Abstract

Amplicon and metagenomic studies have consistently shown that traditional fermented foods (TFFs) are rich reservoirs of diverse autochthonous microorganisms with significant potential to promote human health. To harness these benefits, it is essential to preserve the complete array of live microbial communities in their most original and unmodified state. This review begins by exploring the microbial diversity and health-promoting properties of TFFs. It then provides a comprehensive overview of current probiotic isolation techniques and highlights the potential of culturomics-based strategies for recovering a broader range of microbial taxa from this source. Finally, it discusses the associated health risks and importance of omics-based technologies in enabling detailed characterization of microbial isolates. Although various strains of lactic acid bacteria, acetic acid bacteria, and yeasts have been isolated from TFFs, much of the microbial diversity in these foods still remains unexplored. Most commercial probiotics derived from TFFs continue to focus on a narrow range of taxa, primarily due to the widespread reliance on classical culturing methods. However, emerging studies that have adopted culturomics in the context of TFFs demonstrate a substantial improvement in the recovery of diverse microbial strains. While this approach holds great promise, its application must be undertaken with caution, particularly regarding the safety of newly isolated strains and their potential to harbor or transmit antibiotic resistance genes.
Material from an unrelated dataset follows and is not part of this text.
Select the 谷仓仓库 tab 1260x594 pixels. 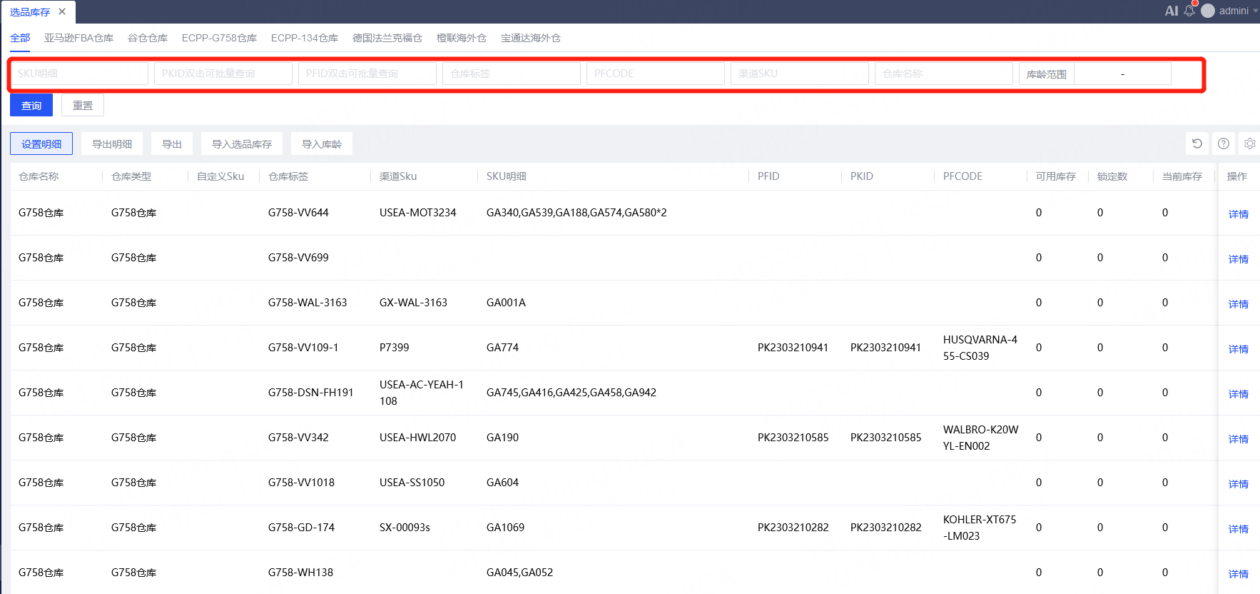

Moreover, although omics-based strain profiling is gaining momentum, the majority of probiotic evaluations in the reviewed literature remain restricted to in vitro non-molecular analyses. • Traditional fermented foods (TFFs) hold significant potential as probiotic sources. • Probiotic isolation from TFFs is focused primarily on lactic acid bacteria. • Classical isolation methods dominate current isolation practices from TFFs. • Culturomics techniques offer a promising approach to preserve microbial diversity in TFFs.